Le tribunal d’Évry vient de condamner Carrefour à une amende record pour avoir payer ses salariéEs en dessous du Smic. Cette décision constitue une victoire pour l’ensemble des travailleurs, même si l’enseigne a bien sûr fait appel.
Dans la longue bataille judiciaire engagée par les syndicats contre le groupe Carrefour, le jugement prononcé le 14 juin dernier par le tribunal de police d’Évry marque certainement un tournant. En effet, l’instance judiciaire a condamné l’enseigne à verser, pour « paiement par un employeur de salaire inférieur au minimum mensuel garanti », une amende de 3,66 millions d’euros, ainsi qu’à payer des sommes comprises entre 300 et 1 000 euros aux dix salariés qui avaient porté plainte individuellement, ainsi que 10 000 à 15 000 euros aux organisations syndicales qui avaient porté l’affaire devant les tribunaux. Cette décision concerne 1 200 salariés répartis sur une douzaine de magasins de la région parisienne et du sud-est de la France. La direction conteste sa condamnation et s’est empressée de faire appel. Elle se défend en expliquant qu’en prenant en compte l’intéressement, la participation, la mutuelle prise en charge par l’entreprise et la réduction de 7 % réservée aux membres du personnel, ainsi que le salaire de base, la rémunération serait largement supérieure au Smic – en faisant le calcul sur l’année ! Elle se garde bien de citer l’enquête menée par l’inspection du travail, qui avait évalué le manque à gagner de 4,53 euros à 45,148 euros par mois selon les salariéEs.

::::

Selon l'article, quel est le montant de l'amende que le tribunal de police d'Évry a infligée à Carrefour ?

DONNÉES FOURNIES —
::::

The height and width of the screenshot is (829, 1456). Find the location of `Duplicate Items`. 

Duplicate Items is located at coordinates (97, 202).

::::

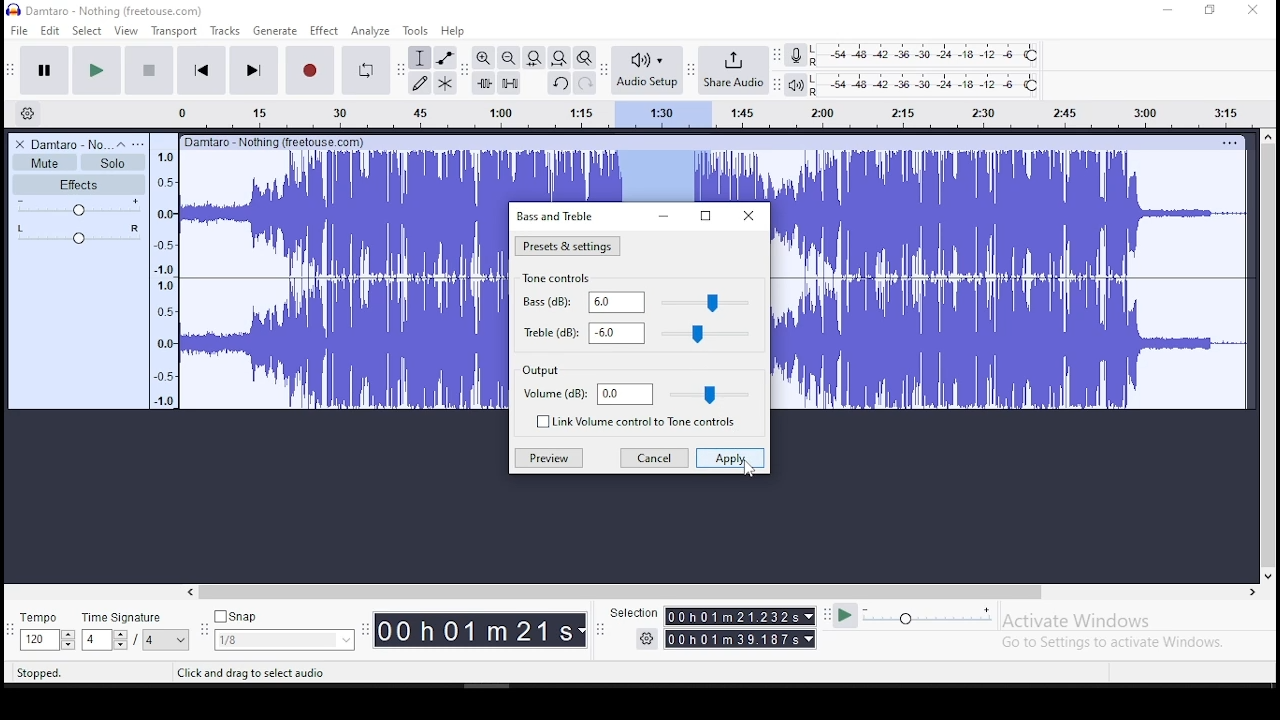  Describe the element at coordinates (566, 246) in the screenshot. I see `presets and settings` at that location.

::::

SOLUTION — Une amende de 3,66 millions d'euros.